**REQUIREMENT:** Give the data again in full. Keep every line the same.

Saved entries
_ _ _ _
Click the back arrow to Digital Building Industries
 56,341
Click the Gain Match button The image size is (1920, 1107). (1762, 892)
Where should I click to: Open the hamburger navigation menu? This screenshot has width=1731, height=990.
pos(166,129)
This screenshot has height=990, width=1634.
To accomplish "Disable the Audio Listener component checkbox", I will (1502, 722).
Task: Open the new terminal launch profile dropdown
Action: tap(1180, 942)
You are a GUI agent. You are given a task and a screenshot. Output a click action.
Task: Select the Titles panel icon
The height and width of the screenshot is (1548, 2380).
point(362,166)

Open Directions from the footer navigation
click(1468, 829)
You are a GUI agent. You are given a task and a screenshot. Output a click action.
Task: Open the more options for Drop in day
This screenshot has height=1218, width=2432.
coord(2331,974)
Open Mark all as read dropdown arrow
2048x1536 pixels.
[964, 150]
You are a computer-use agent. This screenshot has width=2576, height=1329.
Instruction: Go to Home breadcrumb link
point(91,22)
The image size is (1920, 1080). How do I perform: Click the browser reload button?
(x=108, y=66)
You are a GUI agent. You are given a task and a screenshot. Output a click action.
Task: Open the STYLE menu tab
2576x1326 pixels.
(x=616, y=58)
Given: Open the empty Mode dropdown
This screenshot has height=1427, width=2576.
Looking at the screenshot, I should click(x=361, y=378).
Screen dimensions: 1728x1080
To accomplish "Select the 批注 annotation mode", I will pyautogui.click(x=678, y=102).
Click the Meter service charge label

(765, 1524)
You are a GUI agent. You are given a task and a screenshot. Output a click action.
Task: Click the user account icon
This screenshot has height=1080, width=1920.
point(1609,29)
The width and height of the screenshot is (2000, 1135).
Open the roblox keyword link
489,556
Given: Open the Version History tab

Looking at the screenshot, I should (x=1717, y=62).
_ _ _ _
**YOUR RESPONSE:**
Click the back arrow to Digital Building Industries
 56,341
Click the Gain Match button The image size is (1920, 1107). (1762, 892)
Where should I click to: Open the hamburger navigation menu? This screenshot has width=1731, height=990.
pos(166,129)
This screenshot has height=990, width=1634.
To accomplish "Disable the Audio Listener component checkbox", I will (1502, 722).
Task: Open the new terminal launch profile dropdown
Action: tap(1180, 942)
You are a GUI agent. You are given a task and a screenshot. Output a click action.
Task: Select the Titles panel icon
The height and width of the screenshot is (1548, 2380).
point(362,166)

Open Directions from the footer navigation
click(1468, 829)
You are a GUI agent. You are given a task and a screenshot. Output a click action.
Task: Open the more options for Drop in day
This screenshot has height=1218, width=2432.
coord(2331,974)
Open Mark all as read dropdown arrow
2048x1536 pixels.
[964, 150]
You are a computer-use agent. This screenshot has width=2576, height=1329.
Instruction: Go to Home breadcrumb link
point(91,22)
The image size is (1920, 1080). How do I perform: Click the browser reload button?
(x=108, y=66)
You are a GUI agent. You are given a task and a screenshot. Output a click action.
Task: Open the STYLE menu tab
2576x1326 pixels.
(x=616, y=58)
Given: Open the empty Mode dropdown
This screenshot has height=1427, width=2576.
Looking at the screenshot, I should click(x=361, y=378).
Screen dimensions: 1728x1080
To accomplish "Select the 批注 annotation mode", I will pyautogui.click(x=678, y=102).
Click the Meter service charge label

(765, 1524)
You are a GUI agent. You are given a task and a screenshot. Output a click action.
Task: Click the user account icon
This screenshot has height=1080, width=1920.
point(1609,29)
The width and height of the screenshot is (2000, 1135).
Open the roblox keyword link
489,556
Given: Open the Version History tab

Looking at the screenshot, I should (x=1717, y=62).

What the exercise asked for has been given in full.